Alabama Code 6-5-550. Cause of action for malicious prosecution of civil action against health care provider
Terms Used In Alabama Code 6-5-550
- Common law: The legal system that originated in England and is now in use in the United States. It is based on judicial decisions rather than legislative action.
- Contract: A legal written agreement that becomes binding when signed.
- Counterclaim: A claim that a defendant makes against a plaintiff.
- Damages: Money paid by defendants to successful plaintiffs in civil cases to compensate the plaintiffs for their injuries.
- Litigation: A case, controversy, or lawsuit. Participants (plaintiffs and defendants) in lawsuits are called litigants.
- Probable cause: A reasonable ground for belief that the offender violated a specific law.
- Tort: A civil wrong or breach of a duty to another person, as outlined by law. A very common tort is negligent operation of a motor vehicle that results in property damage and personal injury in an automobile accident.

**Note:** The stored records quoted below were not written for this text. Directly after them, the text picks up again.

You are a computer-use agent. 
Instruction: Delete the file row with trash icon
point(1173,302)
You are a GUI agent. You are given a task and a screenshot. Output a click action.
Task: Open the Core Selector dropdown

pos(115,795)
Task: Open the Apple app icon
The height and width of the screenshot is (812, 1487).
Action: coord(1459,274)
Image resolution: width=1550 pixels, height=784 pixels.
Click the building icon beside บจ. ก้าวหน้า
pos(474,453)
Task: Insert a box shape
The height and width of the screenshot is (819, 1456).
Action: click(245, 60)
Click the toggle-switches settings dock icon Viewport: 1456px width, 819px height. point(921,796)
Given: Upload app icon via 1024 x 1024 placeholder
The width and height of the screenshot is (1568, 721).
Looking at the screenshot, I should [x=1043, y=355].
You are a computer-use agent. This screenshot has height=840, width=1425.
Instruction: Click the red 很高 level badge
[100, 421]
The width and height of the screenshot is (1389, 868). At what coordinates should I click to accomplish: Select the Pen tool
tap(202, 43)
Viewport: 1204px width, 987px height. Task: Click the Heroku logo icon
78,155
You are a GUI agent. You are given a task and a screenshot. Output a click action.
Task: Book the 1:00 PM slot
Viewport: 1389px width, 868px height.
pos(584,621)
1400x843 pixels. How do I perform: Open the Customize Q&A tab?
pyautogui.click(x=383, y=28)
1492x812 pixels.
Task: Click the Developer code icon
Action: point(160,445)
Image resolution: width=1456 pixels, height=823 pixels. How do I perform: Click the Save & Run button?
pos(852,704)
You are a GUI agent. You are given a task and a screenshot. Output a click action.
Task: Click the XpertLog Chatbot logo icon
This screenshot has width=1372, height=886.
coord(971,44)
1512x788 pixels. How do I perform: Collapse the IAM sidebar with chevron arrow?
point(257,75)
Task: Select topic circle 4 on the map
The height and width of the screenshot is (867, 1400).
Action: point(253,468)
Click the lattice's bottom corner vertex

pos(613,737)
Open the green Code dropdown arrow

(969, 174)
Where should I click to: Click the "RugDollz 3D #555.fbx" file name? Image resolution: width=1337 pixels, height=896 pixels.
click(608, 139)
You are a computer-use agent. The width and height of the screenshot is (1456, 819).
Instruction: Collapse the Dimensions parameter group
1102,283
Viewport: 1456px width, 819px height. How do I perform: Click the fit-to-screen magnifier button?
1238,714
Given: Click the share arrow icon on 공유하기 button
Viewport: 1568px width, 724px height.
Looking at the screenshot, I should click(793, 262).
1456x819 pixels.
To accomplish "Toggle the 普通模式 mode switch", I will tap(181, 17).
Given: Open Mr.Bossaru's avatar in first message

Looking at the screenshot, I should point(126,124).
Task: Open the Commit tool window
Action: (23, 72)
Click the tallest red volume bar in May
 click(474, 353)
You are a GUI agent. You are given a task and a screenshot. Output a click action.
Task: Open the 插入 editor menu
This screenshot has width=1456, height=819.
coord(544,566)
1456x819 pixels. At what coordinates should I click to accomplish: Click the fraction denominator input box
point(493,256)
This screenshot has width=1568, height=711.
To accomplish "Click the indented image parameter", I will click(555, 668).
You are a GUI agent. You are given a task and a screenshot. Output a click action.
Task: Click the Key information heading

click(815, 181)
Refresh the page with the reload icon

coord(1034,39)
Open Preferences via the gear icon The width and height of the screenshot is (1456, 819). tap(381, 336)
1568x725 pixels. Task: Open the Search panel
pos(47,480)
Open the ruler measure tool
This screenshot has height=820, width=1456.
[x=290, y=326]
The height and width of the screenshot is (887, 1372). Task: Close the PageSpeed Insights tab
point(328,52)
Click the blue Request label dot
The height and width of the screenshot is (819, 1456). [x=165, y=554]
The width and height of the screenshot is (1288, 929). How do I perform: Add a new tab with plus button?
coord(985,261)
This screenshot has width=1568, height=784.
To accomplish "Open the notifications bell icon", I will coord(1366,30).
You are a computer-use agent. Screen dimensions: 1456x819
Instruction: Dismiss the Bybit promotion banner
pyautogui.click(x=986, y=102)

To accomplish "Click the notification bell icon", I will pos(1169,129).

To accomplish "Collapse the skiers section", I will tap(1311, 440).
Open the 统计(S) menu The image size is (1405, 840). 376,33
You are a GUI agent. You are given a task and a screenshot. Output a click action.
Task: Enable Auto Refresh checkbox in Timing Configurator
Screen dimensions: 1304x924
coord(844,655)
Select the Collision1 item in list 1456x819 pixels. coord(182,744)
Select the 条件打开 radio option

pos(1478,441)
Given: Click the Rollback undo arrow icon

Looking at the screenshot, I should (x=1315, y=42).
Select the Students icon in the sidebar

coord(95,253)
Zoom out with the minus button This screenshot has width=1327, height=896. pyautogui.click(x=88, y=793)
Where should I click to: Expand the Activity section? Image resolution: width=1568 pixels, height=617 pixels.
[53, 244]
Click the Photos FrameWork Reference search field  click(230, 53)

There is hereby created a cause of action for damages for malicious prosecution on the grounds that the party instituting a civil action for injury or damages whether in contract or in tort against a health care provider based on a breach of the standard of care knew or should have known that the same was without adequate legal basis, or false, or unfounded, or without probable cause in the filing of such action, or that the same was filed as a part of a conspiracy to misuse judicial process by filing such a civil action known to be without legal basis, false, or unfounded. In any action for malicious prosecution under this section, the injured party may recover actual damages including litigation costs paid by or on behalf of the injured party or in the alternative liquidated damages of $500 plus a reasonable attorney’s fee and all other costs of litigation. In an action for malicious prosecution under this section, actual malice need not be an element of the claim nor do special damages need to be proved. The elimination of these requirements in permitting the recovery of actual damages or liquidated damages, a reasonable attorney’s fee and other costs of litigation is intended to be in derogation of the common law. The cause of action established by this section is not a compulsory counterclaim in the original civil action upon which it is based for the purposes of Rule 13, Alabama Rules of Civil Procedure.